HostMetaLRDD(uri, pri) is:

   1. Revalidate local XRD data cache for hostof(*uri*
   )/.well-known/host-meta.
   2. Find*the first link*with rel=”lrdd” in host-meta document (call the
   href value *lrdd_url*)
   3. Revalidate local XRD data cache for *lrdd_url,*annotating each link
   with *lrdd_pri*=pri
   4. Return metadata (non-lrdd links and properties) for *lrdd_uri*



HeaderLinks(uri, pri) is:

   1. If uri is not dereferenceable (e.g., acct:) return empty set
   2. Revalidate local resource link cache for *uri*
   3. Retrieve Link: headers for resource from cache, annotating each link
   with *lrdd_pri*=pri
   4. Return links to caller



ResourceLinks(uri, pri) is:

   1. If uri is not dereferenceable (e.g., acct:) return empty set
   2. Revalidate local resource link cache for *uri*, annotating each link
   with *lrddsrc =*resource
   3. Retrieve MIME-type-specific set of links known for resource,
   annotating each link with *lrdd_pri=*pri
   4. Return links to caller



augment X with Y with priority pri is:

   1. For each set of links y in Y sharing link relation r:
      1. if r==”lrdd”, and X does not already contain a link with
      rel=”lrdd”:, augment X with results of:
         1. Revalidate local XRD data cache for first *href *for rel=”lrdd”,
         annotating each link with *lrdd_pri*= pri
         2. Augment X with resulting metadata from *href*
      2. else, add list of links y to X.
   2. Add all properties in Y to X.



NB: Some link types can contain space-separated rel values, which are
interpreted as a series of links with each of the space-separated rel value
names in the above algorithm.

NB: Ordering of links and properties from each source with the same rel/type
values is retained throughout, with the caveat that HTTP headers do not have
a guaranteed stable order.

Security is not shown here, but is based on either TLS used throughout the
retrievals or (for XRD) the XRD signature specification.  Content type
specific security may also be used to verify links within content (e.g.,
Magic Signatures over link elements).  When set, the *secure *boolean
indicates that a specific link or property was retrieved securely; when not
set, it indicates that the retrieval path contained one or more insecure
steps.  The algorithm will also reject data that is red-flagged (e.g., if a
CRL check shows that a certificate has been revoked as opposed to merely
expiring).  (?)

*Result*:

An ordered collection of metadata, consisting of links and properties, each
of which is annotated with its*lrddsrc*provenance.  There is at most one
rel=”lrdd” link in the collection which identifies the specific LRDD
document used, if any.

A client which wishes to coalesce links and properties found in all three
places within a given rel or type value can just query the collection for
the desired rel or type and retrieve collections of links or properties.

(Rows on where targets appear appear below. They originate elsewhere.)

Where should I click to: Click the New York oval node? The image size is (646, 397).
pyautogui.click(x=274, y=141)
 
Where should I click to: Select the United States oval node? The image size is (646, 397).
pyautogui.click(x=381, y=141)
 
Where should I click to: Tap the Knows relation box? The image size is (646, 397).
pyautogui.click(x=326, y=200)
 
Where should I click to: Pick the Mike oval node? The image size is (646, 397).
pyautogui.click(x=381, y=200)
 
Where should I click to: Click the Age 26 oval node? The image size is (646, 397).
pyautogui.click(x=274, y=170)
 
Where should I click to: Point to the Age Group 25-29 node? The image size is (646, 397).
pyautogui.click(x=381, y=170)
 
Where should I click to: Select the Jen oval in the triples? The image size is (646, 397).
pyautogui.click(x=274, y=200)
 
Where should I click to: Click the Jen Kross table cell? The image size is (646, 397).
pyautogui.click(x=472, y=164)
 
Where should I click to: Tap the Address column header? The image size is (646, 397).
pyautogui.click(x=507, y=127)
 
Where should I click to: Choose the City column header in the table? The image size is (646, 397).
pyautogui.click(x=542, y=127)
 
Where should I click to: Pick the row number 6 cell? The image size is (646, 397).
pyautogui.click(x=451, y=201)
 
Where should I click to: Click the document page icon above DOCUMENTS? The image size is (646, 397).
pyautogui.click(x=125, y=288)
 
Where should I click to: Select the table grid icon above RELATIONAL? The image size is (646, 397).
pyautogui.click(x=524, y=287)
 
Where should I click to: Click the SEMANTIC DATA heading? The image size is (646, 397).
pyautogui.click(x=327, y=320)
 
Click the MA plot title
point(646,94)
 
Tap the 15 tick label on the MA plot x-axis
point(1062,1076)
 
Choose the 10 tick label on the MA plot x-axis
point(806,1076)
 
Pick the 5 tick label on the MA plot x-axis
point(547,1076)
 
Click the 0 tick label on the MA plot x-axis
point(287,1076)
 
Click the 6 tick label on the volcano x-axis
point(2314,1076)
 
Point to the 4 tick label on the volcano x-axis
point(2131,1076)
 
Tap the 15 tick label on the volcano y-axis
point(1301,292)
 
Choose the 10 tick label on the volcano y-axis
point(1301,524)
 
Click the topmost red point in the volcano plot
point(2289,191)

Once retrieved, the set of metadata can be queried.  An important/useful
query is to retrieve the list of links with a given rel value:

get_links(metadata, rel)  # Get sequence of links with given rel value, or
empty list if not found.

Sometimes you may require that only the first set of links found count:

get_top_priority_links(metadata, rel)  # Get sequence of links with given
rel value, ignoring all but the first set found

...and of course you can do a similar query for properties.